=== SHORT EXERCISE 1 ===
In the blog post about covering Hurricane Irma, which city was the narrator sent to?

=== TEXT EXTRACT ===
Tuesday, September 19, 2017

Flirtin' with Irma


If you've ever balanced your microwave oven off one shoulder while stumbling through a two-day car wash, then you know a little of what it feels like to televise a tropical storm. Did I mention the microwave can't get wet? It's a small detail, but one you'll come to dwell on when you're forced to cover a national story with a soaking wet Etch-A-Sketch.

Don't get me wrong. My thirty six hours of discomfort don't even register on the same scale as those truly suffering the cruelties of Hurricane Irma. Whole livelihoods were swept away in South Florida, a region my wife's family calls home. But the suits sent me to Charleston, where what was left of an unfathomable maelstrom took a great big runny dump on The Holy City.

Ace reporter Mark Boyle and I pulled into town 24 hours before Irma did. The hotel was on the waterfront, teeming with fleeing Floridians, but otherwise fine. We laid low, looked at our phones and wrapped my camera in several layers of customized rain covers and uncustomized trash bags. Several bungee cords and half a roll of duct tape later, we were ready for the Great Suckening to come. 

Boy, did it. Monday morning brought with it forty mile an hour winds and the kind of rain they wrote about in The Old Testament. Sure, forty mile an hour winds is but a breeze compared to the Category 5 storm that turned parts of the Caribbean into splinters, but when you're slopping through waist deep water while God sprays a garden hose up your nose, rote comparisons lose their luster.

(Target pointing data)

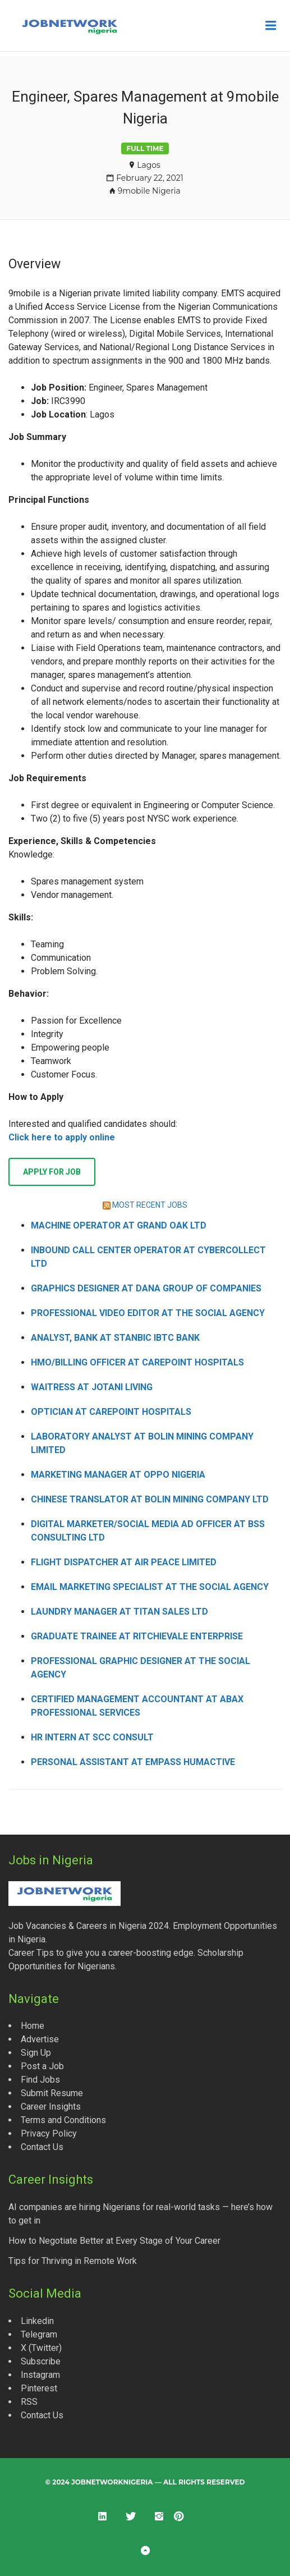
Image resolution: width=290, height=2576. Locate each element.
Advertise (40, 2039)
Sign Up (36, 2052)
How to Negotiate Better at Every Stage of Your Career (114, 2240)
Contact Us (42, 2147)
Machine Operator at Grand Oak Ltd (118, 1225)
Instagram (40, 2374)
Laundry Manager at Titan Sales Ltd (119, 1611)
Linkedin (37, 2321)
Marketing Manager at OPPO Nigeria (118, 1474)
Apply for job (52, 1171)
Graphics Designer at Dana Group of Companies (146, 1288)
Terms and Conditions (63, 2120)
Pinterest (39, 2388)
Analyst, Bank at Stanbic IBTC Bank (115, 1337)
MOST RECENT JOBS (149, 1204)
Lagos (148, 165)
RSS (29, 2401)
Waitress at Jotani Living (92, 1387)
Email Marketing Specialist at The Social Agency (150, 1587)
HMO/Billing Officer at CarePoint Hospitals (137, 1362)
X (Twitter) (41, 2348)
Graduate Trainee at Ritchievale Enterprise (137, 1636)
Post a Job (42, 2066)
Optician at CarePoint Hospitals (111, 1411)
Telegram (39, 2334)
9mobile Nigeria (149, 191)
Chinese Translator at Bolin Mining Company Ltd (150, 1499)
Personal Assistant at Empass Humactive (133, 1762)
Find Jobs (40, 2079)
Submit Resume (52, 2093)
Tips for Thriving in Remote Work (72, 2261)
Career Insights (51, 2106)
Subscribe (41, 2361)
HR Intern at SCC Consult (92, 1737)
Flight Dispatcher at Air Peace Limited (124, 1562)
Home (32, 2025)
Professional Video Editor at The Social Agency (148, 1313)
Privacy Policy (49, 2133)
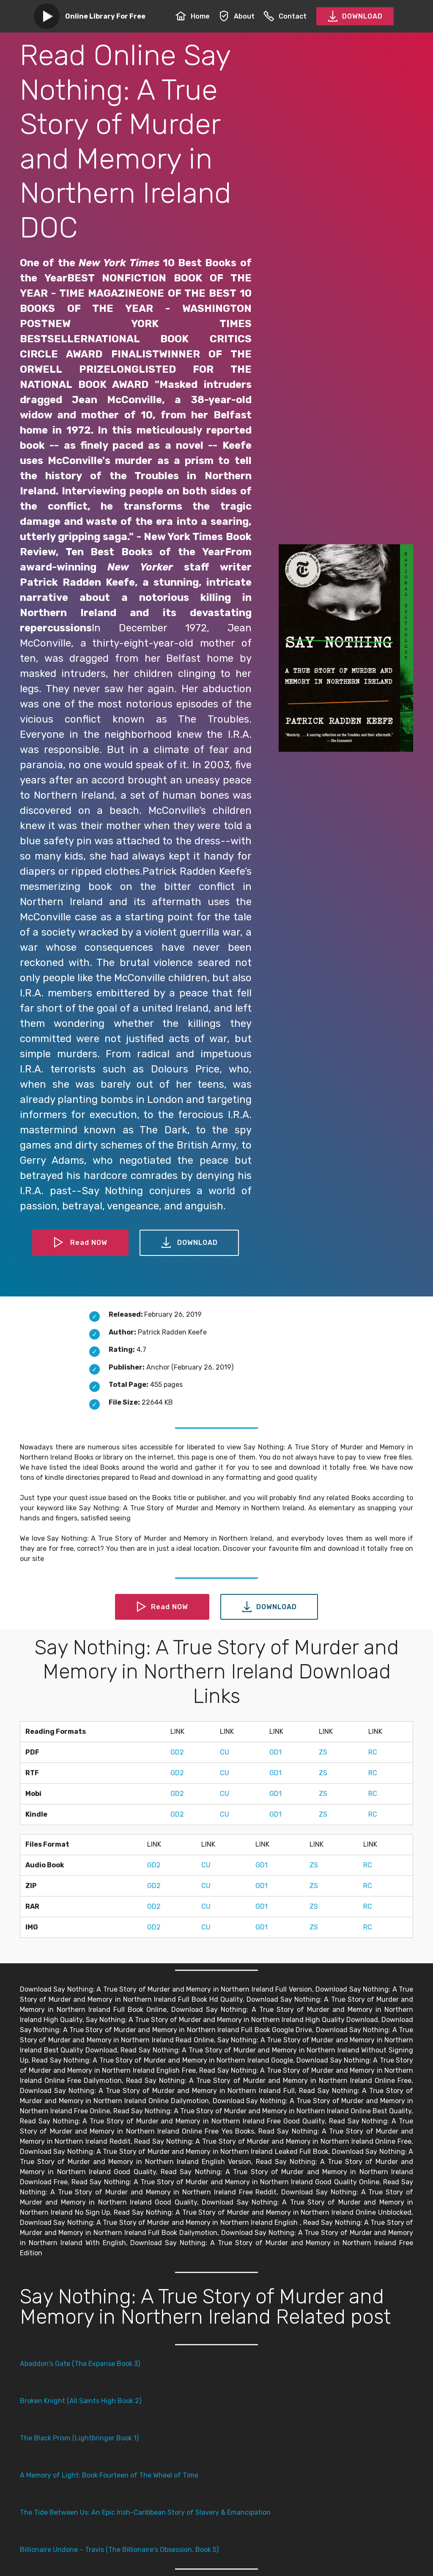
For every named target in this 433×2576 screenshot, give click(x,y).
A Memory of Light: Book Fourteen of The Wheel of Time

=== SHORT EXERCISE 2 ===
Rewrite the entries from the line containing "RSS (29, 2401)" through the end of the entries, keeping every request and adding 57 to each number in the coordinates. Leave the pictures out.

=== OUTPUT 1 ===
Charleston

=== OUTPUT 2 ===
RSS (86, 2458)
Waitress at Jotani Living (149, 1444)
Email Marketing Specialist at The Social Agency (207, 1644)
HMO/Billing Officer at CarePoint Hospitals (194, 1419)
X (Twitter) (98, 2405)
Graduate Trainee at Ritchievale Enterprise (194, 1693)
Post a Job (99, 2123)
Optician at CarePoint Hospitals (168, 1468)
Telegram (96, 2391)
9mobile Nigeria (206, 248)
Chinese Translator at Bolin Mining Company Ltd (207, 1556)
Personal Assistant at Empass Humactive (190, 1819)
Find Jobs (97, 2136)
Submit Resume (109, 2150)
Tips for Thriving in Remote Work (129, 2318)
Career Insights (108, 2163)
Subscribe (98, 2418)
HR Intern at SCC Consult (149, 1794)
Flight Dispatcher at Air Peace Limited (181, 1619)
Home (89, 2082)
Professional Video Editor at The Social Agency (205, 1370)
Privacy Policy (106, 2190)
For every named target in this 433×2576 screenshot, give click(x,y).
A Memory of Light: Book Fourteen of The Wheel of Time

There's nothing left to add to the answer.